▸ EXERCISE MATERIALS:
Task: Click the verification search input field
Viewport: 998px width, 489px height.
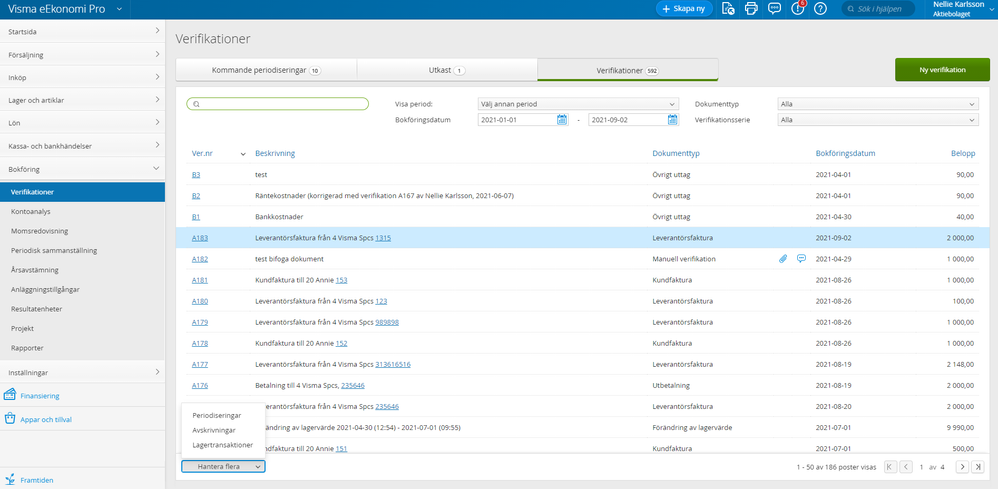Action: pyautogui.click(x=278, y=103)

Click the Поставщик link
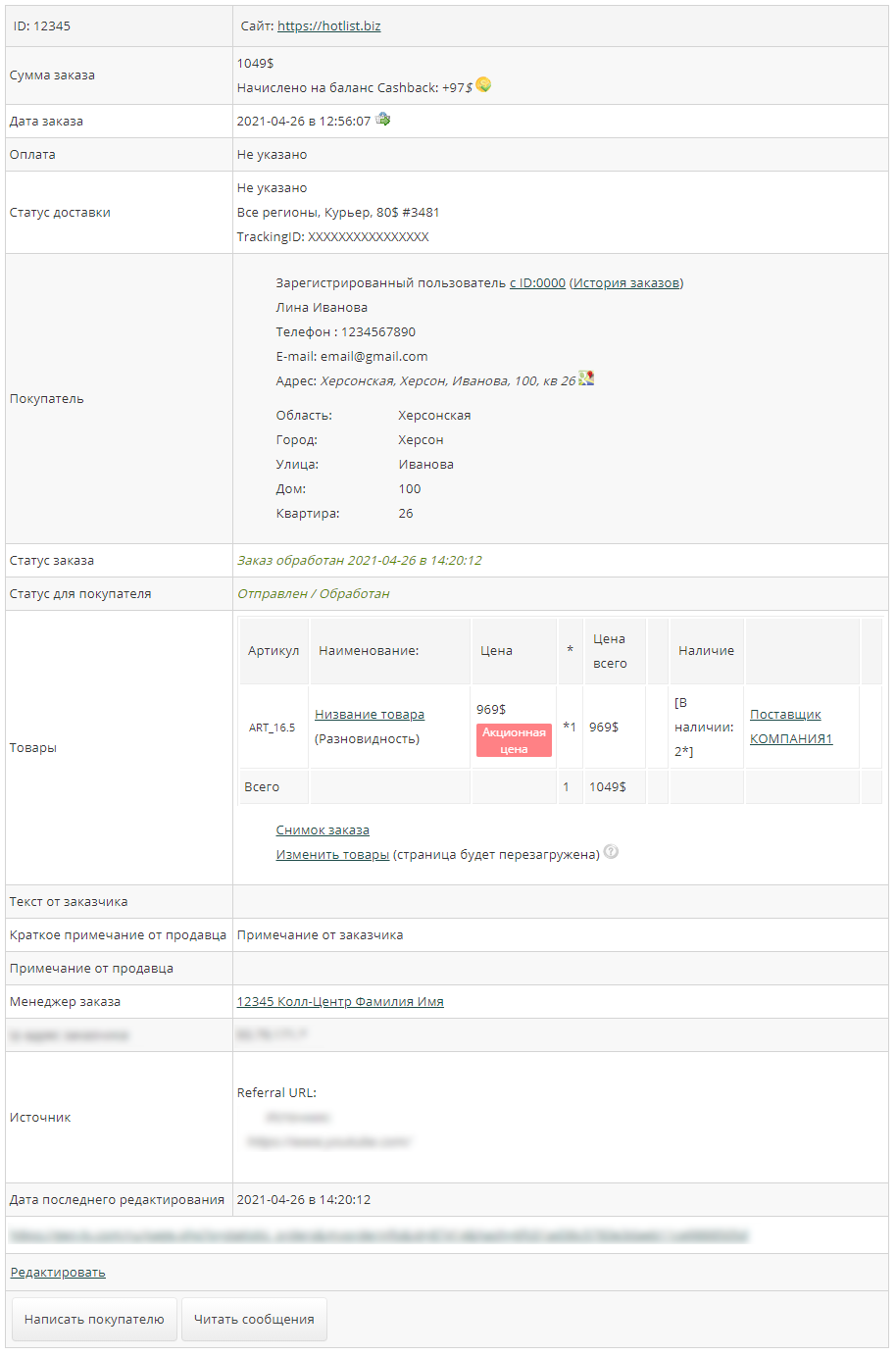[785, 715]

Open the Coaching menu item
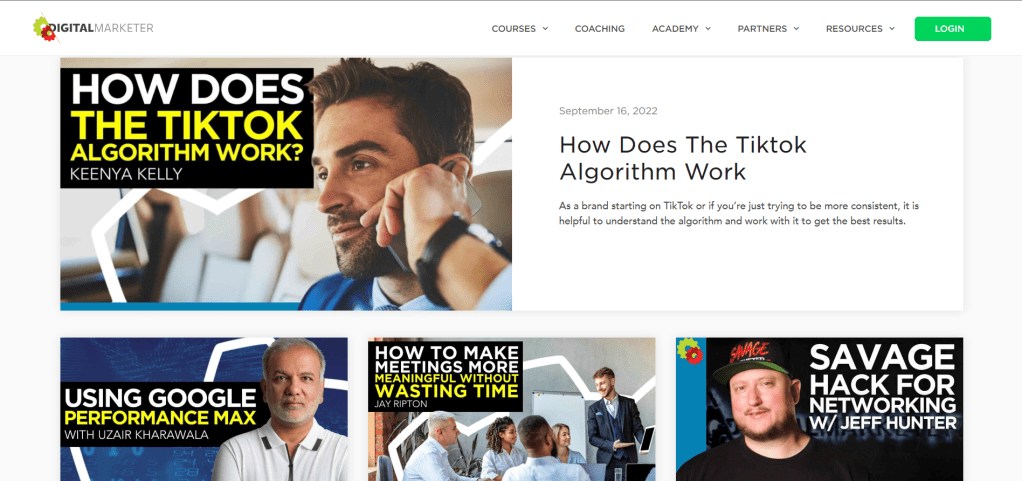tap(600, 29)
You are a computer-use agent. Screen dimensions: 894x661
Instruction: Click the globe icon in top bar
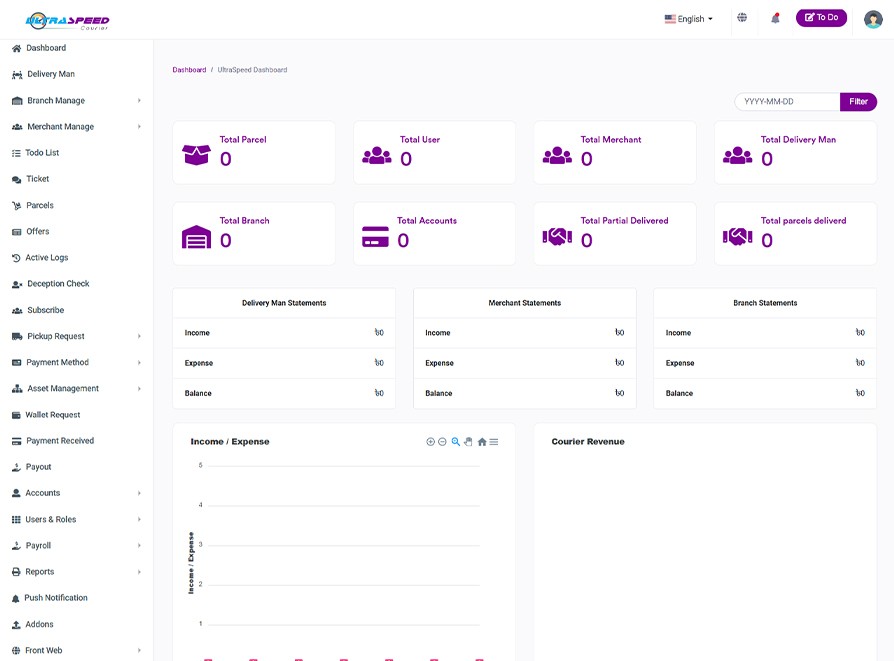pos(742,18)
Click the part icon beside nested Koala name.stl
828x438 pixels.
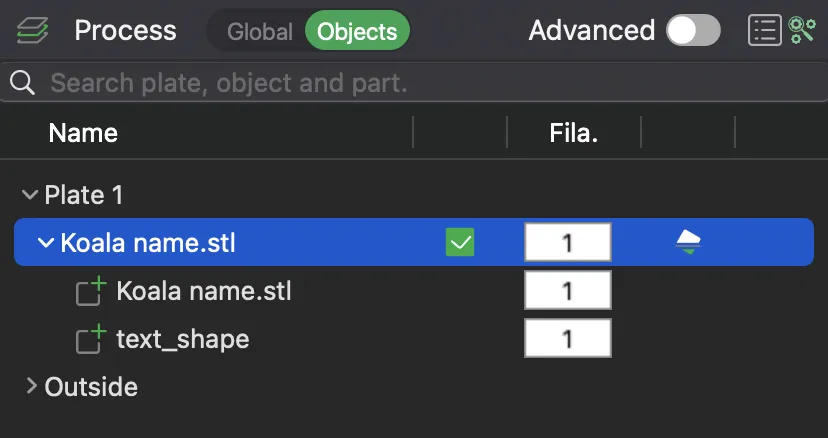coord(91,291)
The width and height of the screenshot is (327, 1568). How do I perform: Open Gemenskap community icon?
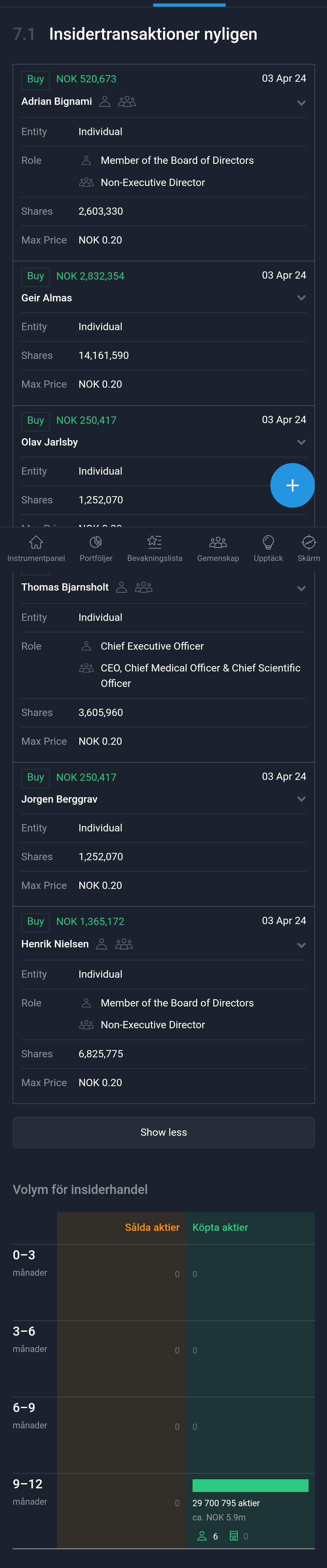tap(218, 542)
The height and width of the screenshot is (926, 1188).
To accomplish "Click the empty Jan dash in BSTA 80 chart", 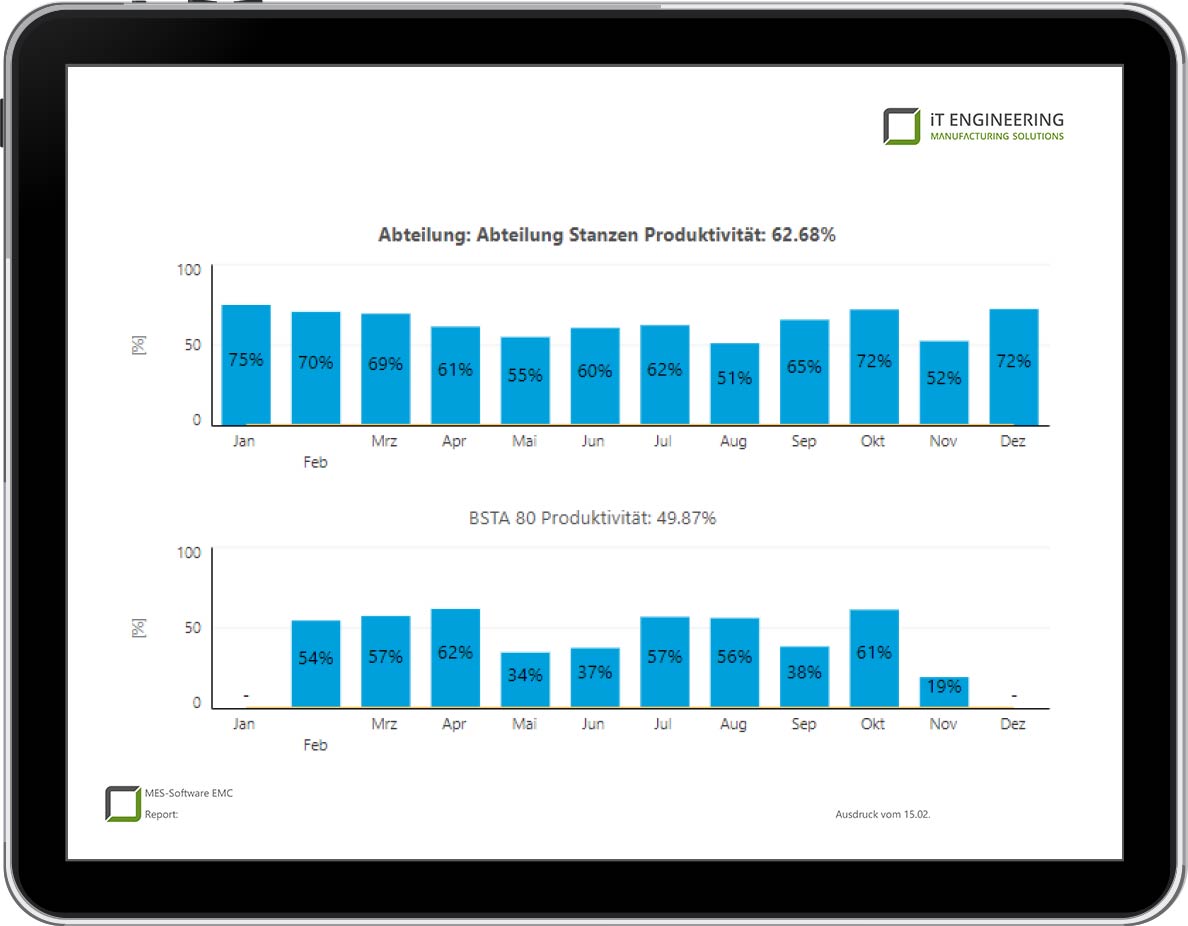I will click(245, 696).

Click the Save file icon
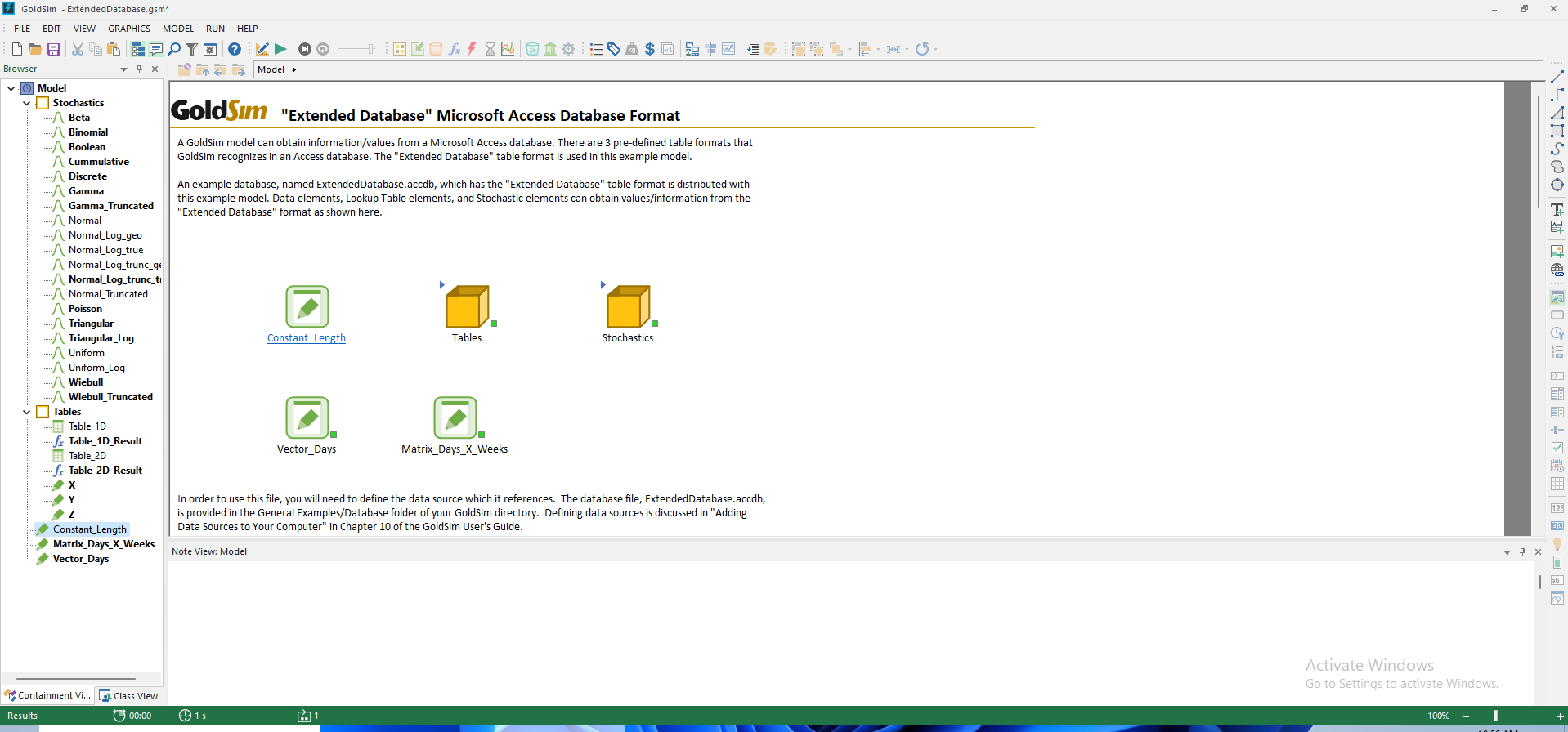tap(54, 49)
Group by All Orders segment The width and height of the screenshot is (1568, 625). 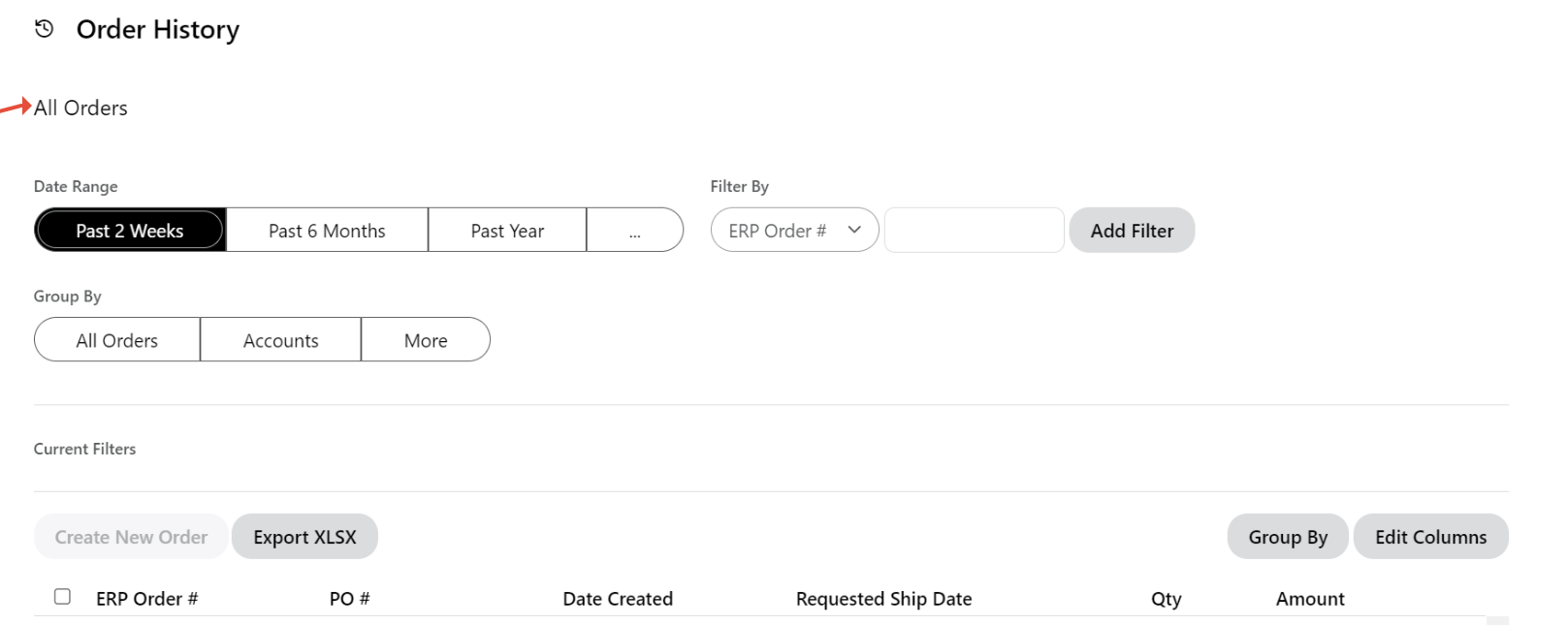point(117,340)
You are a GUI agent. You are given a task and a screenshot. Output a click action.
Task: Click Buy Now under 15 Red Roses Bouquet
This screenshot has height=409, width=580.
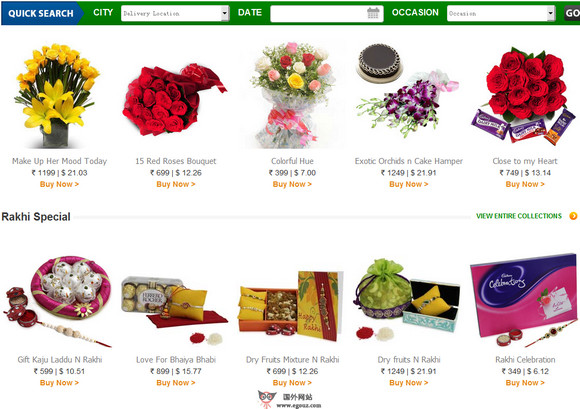[x=176, y=184]
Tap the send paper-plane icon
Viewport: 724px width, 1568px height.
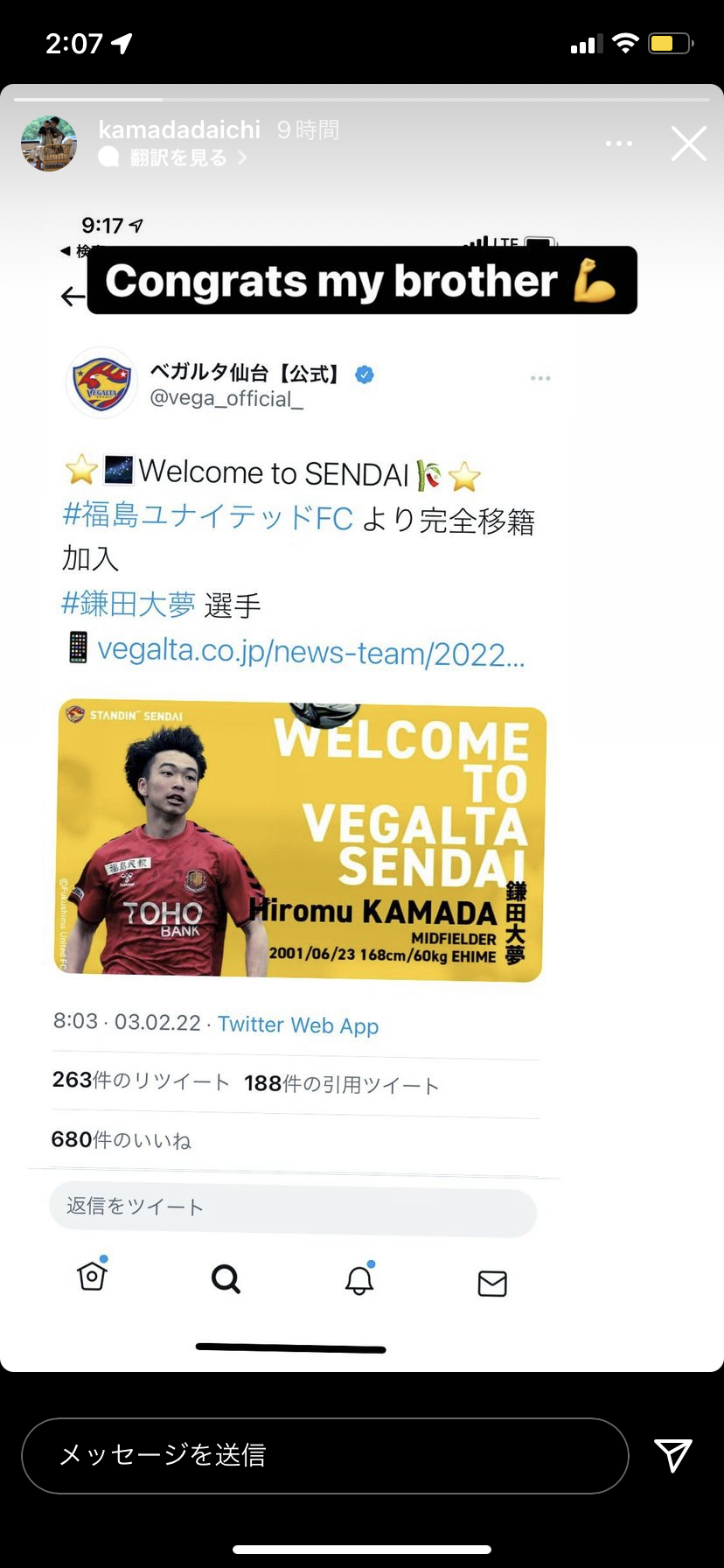673,1455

▸ THE PROBLEM:
The word is "agent". Copy every line above where it appears.

▸ OUTPUT FOR THIS EXERCISE:
You are a computer-use agent. Screen dimensions: 894x661
You are a GUI agent. You are given a task and a screenshot. Output a click action.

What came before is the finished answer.